At one point the book speaks about taking up ontology, "'the science of real being.'" "We must look deep into realism," it says, "instead of accepting only the outward sense of things." Science and Health, p. 129.

So, what do washing dishes, a construction worker, and the Saviour of the world have in common? In some cases, they can have a great deal in common. The person who was washing dishes is a mother with children. She said that when her children were young and she a relatively new student of Christian Science, one of the few times she could really be quiet and turn her thought wholly to God in uninterrupted prayer was while she was washing dishes. Nobody came near her then! somewhat ironically, dishwashing became a special time in her life. And later when she began to help others outside the home circle through her healing practice of Christian Science, household duties remained periods of continued prayer for many.

The construction worker was a fellow who found Christian Science while he was still working his way through school. The more he studied Science and came to see something of the practical, healing significance of man's relationship to God, the more he wanted to commit his life to Christian healing. The hours spent in manual labor became hours spent pondering passages from the Bible and Science and Health that he had read before coming to work—and often during lunch breaks. Eventually he devoted himself to Christian Science healing.

The "Saviour of the world" part of the question, of course, is the most central. In the case of the first two people, Christ Jesus' life, combined with the teachings of Christian Science, was at the center of their prayer and study. But to outward appearances for these two people there were years of quiet labor, often just plain drudgery, and wondering where it would lead. A merely human, material outlook on life loses sight of the deep, divine reality that can underlie even the most ordinary activities.

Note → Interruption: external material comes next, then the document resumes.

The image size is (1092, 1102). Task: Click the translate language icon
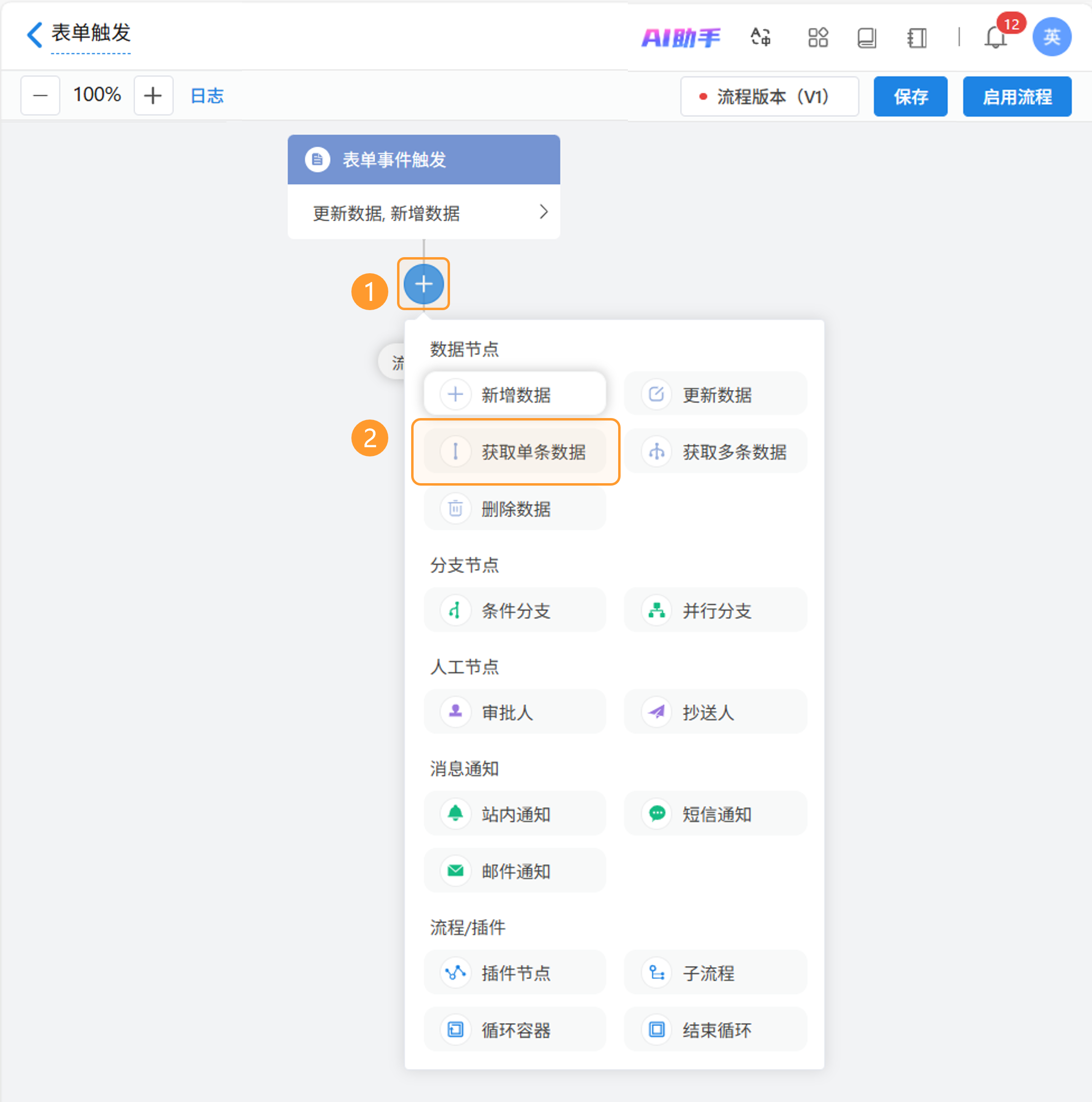760,37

Material-mindedness will never grasp the most significant events or understand what really moves the mind and heart of spiritually progressive men or women. Where others might see pitiful, diseased, downtrodden men and women, the Master saw something worth saving and healing.

Jesus' disciples wanted to turn away a woman who had a daughter who was "grievously" ill. But she persisted in asking Jesus for mercy, and he gave it. Where the disciples saw someone of little value, Jesus, after talking with her, said, "O woman, great is thy faith: be it unto thee even as thou wilt." Matt. 15:28. Her daughter was healed within the hour.

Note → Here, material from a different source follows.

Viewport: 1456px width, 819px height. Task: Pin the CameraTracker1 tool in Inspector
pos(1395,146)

The world gets things backward just as those disciples did. And it takes courage and spiritual-mindedness to break out of this backwardness. But once we begin to see what is real and Godlike, we find our lives revitalized, and our love for others becomes a spiritual liberation. Without such liberation, we'll become mired down in a world of materialism that would reduce everyday life to the spiritual malaise of a thirty-minute situation comedy—or tragedy.

This contradiction between the divinely compelling and the materially dull—or even worse, despised—needs to be understood. Think about the Master, especially in his experience on the cross. Spiritually, this was the most profound demonstration of the power of divine Love to redeem and save humanity. Yet, from an outward sense of things, Jesus was reduced to the status and treatment of a criminal! And as for those who hated him and opposed his spirituality and the promises and demands that such spirituality brings to human life, that's just where they wanted him.

For the Master, the mother, and the worker, understanding the spiritual promise and reality that are alive in man makes a connection, an all-important connection. We, too, can look deeply into realism and rediscover the spirituality that gives life to everything because God is the creator of man.

This spiritual nature, or reality, is what we are. Even Jesus, who was taken for a rebel, a thief, and someone to be brutally sacrificed, wasn't seen for what he was. But what, or who, he really was, was what prevailed.

We can look deeply into the meaning of his life and learn more of the spiritual affection, hope, and courage that must come to lie at the center of our own lives. We can become ontologists, no longer simply accepting the material, outward sense of things. Man is the image of God, and to understand something of what this means is to enter into a calling—to be a servant of God. This service will change things and eventually give worth and purpose to every aspect of our lives.